We don’t live in those times anymore but our hard-wiring does. Credit card debt is another example of how prone we are to short-term gratification. It’s instant money without work but often people get caught in vicious debt cycles that turn them into indentured servants to the credit card company.

Not only are we wired for short-term gratification but we’re also quite biased towards rewarding people for solving hard and urgent problems instead of rewarding people even more for preventing them in the first place.

There’s a lot more credit in the spectacular goalkeeping saving in soccer than there is in being a goalkeeper who’s so good at organising their defence that they prevent the other team from having a shot in the first place.

I remember reading a great story in the introduction to my copy of the “Art of War” by Sun Tsu that sums this up rather well, I’ll paraphrase:

‘The emperor asked his physician “Who is the greatest physician in the land?”. The physician said: “Well, I have two brothers, sir, and I am the oldest and we are all physicians.

I can cure a disease when all the symptoms are developed and the disease is clear to everyone to see so I am famous throughout China.
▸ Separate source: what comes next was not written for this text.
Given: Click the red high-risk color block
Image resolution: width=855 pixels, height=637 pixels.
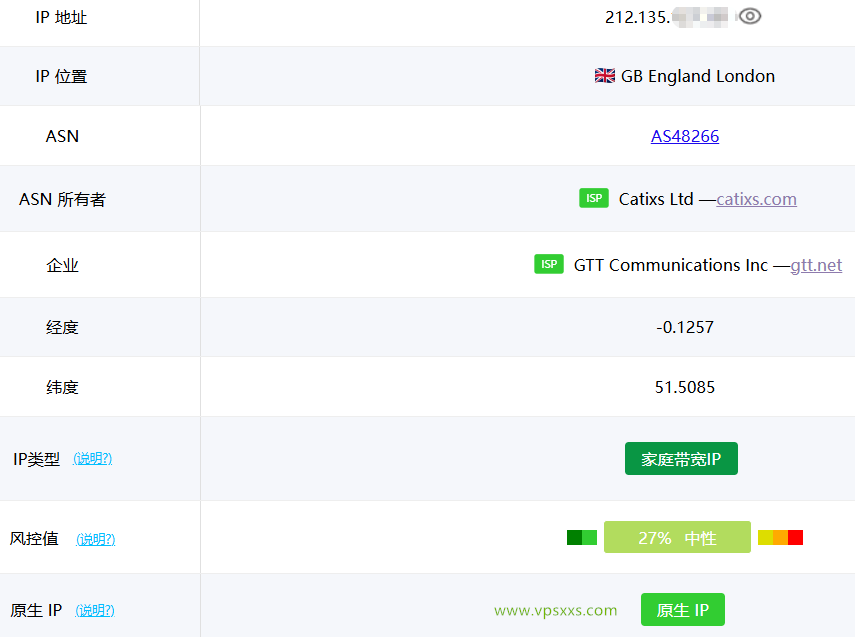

Middle brother can cure a desease when it is partially developed and only some symptoms are showing so he is famous throughout my province.

My youngest brother can sense a desease even before it has begun to take root and he can prevent it from ever occurring at all so his name is known only in my house.”

When I look at politics and business I see the same issue. Kennedy is praised for his presidency for his handling of the Cuban Missile Crisis, but which world leaders were praised for preventing things from getting that far? Too often they’re criticised instead for appearing to do nothing.

In business, too, there’s a distinct prevalence of short-term thinking. Managers and executives care for this quarter only as a long term plan that works might mean their successor gets the credit and not them.

It’s a selfish interest in resume-padding rather than the long-term health of the company. Stock options go a long way towards putting some skin in the game so that long-term financial health is in alignment with the private self-interests of upper-management.

Why does this issue concern me so much? Because I’m in SEO and SEO is most certainly a long-term game. If you optimise for gaps in the algorithm you’ll discover that you’re in trouble when Google closes the loophole.

This is what happened with the Panda update almost every other contentious algorithm update Google has done. Do you know what a long-term SEO plan looks like? I’ll give you a hint, it’ll focus on great, ever-green content, user experience and getting links that human beings will click on.

It’ll focus on delivering premium content that truly helps users and adds value to their lives. It won’t focus on vanity metrics, links for search engines or trying to go ‘viral’.

So how can we change ourselves, our companies and our politicians to be more long-term focused? For ourselves, it comes down to willpower around building habits and constantly reminding ourselves why eating our vegetables will work out well over the years.

For companies it’s fighting for your vision and choosing to work in a place that has that attitude baked into it’s DNA and for politics I don’t know what the answer is.

So, in your life, figure out how to have a long-term strategy whilst buying yourself time to implement it.